この物語の終着点は、どうせそこにあるんだろうと。
——よし決めた。
「俺はそこに向かう、魔法力かなんだかは知らないけど俺はそこへ行くことにした」
女の子が、横から不安げに。
「でも、この先には大森林が広がってるはずだよね?」
男の子は、続け様に言う。
「あの森はサーズミリオン大森林、別名”帰らずの森”とも言われていて魔物の数が極端に多いから普通は
「じゃあ、来た道を戻るって言うの? もう一週間くらい歩いて来たじゃない、それも無理があるわ」
二人は、何かを言い争っている様子。
「ありがとう、大体わかったよ。向こうに行けばいいんだな?」
二人は、こくりと頷いた。
「じゃあお前らはもう自由の身だ、どこへでも行くといい。それじゃあ達者でな」
「ええっ……そんなの無責任です。

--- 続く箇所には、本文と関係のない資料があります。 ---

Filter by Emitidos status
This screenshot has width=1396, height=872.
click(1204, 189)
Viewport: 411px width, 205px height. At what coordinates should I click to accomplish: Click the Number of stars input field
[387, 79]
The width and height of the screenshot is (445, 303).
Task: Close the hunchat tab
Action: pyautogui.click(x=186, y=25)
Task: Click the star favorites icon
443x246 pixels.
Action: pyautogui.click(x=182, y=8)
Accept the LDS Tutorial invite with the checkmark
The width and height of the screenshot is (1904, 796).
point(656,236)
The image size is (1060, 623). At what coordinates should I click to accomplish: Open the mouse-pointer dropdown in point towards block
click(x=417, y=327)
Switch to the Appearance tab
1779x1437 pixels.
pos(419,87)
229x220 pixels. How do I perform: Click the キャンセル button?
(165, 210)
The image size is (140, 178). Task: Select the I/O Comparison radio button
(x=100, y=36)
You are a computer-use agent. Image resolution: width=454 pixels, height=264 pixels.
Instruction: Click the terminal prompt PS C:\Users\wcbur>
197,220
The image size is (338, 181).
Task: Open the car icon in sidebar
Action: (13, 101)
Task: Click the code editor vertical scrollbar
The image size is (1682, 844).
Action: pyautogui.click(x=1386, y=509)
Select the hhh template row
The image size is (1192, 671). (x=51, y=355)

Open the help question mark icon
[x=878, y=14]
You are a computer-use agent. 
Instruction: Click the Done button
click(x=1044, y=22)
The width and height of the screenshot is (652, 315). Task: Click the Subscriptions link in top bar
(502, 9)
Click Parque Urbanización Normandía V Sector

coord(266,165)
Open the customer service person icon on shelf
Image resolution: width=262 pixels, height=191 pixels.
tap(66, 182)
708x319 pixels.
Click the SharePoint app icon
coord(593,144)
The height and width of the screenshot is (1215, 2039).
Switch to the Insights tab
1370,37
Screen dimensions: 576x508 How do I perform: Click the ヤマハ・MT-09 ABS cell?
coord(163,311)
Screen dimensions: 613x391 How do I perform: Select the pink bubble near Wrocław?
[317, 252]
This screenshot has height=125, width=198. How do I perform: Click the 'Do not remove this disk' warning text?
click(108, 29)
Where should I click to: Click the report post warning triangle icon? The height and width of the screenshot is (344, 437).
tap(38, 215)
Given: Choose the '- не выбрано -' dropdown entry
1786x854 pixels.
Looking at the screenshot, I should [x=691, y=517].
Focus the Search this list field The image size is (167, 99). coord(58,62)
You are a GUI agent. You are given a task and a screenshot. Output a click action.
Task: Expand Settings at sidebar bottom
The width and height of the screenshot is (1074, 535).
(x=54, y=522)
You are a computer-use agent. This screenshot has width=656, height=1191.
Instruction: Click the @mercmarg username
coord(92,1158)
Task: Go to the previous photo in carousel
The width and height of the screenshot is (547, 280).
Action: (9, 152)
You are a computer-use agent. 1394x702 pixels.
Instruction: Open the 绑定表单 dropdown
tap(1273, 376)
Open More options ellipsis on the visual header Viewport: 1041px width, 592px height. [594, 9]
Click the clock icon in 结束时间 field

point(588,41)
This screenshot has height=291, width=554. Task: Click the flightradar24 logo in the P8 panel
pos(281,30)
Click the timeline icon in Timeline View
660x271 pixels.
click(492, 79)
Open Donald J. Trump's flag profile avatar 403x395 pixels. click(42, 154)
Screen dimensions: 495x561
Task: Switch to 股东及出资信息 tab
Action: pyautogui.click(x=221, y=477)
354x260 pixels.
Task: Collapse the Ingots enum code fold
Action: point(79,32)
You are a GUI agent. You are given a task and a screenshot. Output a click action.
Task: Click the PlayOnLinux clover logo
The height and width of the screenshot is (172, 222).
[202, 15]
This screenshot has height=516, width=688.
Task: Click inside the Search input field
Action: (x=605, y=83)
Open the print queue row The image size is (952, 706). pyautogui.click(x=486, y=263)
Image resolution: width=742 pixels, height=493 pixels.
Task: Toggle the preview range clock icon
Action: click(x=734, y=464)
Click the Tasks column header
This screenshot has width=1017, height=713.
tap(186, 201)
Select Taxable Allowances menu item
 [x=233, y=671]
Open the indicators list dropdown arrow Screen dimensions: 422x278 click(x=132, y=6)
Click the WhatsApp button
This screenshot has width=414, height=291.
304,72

僕たちの主を勝手に殺しておいて、それはないんじゃないですか?」
俺は、気まずそうに頭をかきながら。
「おいおいなんだその言い分は? じゃあ分かったよ、道案内として付いて来てくれ」
「がってん、承知です」
こうして、冒険仲間が増えたのであった。
「お前ら、名前はなんて言うんだ……?」
「僕はフォス、そしてこっちが———」
短髪で金髪の目つきが少し悪い少年に。
「フィアです、フォスは私の大事な弟です」
長髪で茶髪の穏やかな目をした少女、そんな二人の顔を見つめると。
身長は変わらないのに、なぜか自分は大人でこの二人は子供のように思えた。
体じゅう傷跡だらけ。それにひどく痩せ細っている、でも多分それは俺だって同じだ。
「俺の名前はソラ、よろしくな。それじゃあ早速出発するとしますか!」
俺はフィアとフォスと共に、再び荒野を歩き始めた。
相変わらずの景色だが、仲間がいるというだけでちょっと安心感が芽生えた。
俺は今、ようやくこの物語の出発点に立てたような気がした。
「それはそうと、ソラさんは何でこんな所に居るんですか? 」
「ここは本来人が訪れることはない無法地帯、ラージラスティファクア砂漠ですよ?」
(何でって言われても、転移したとか正直に言っても信じられないよな……)
「ここはその中でもかなり危険な地帯ですよ、何で生きていられたんですか?」
「ちょっと踏み込みすぎよ! 人には知られたく無いことの一つや二つあるもんでしょ」
「そういうことだ、ありがとうフィア」
その後、一週間の更なる放浪の末にようやく大森林まで辿り着いた。
この時には既に、二十人分の食料が無くなってしまっていたのであった。
「気を引き締めて下さいね、ここからが本番ですよ!」
俺たちに向けて、フォスからは注意勧告の掛け声がかけられた。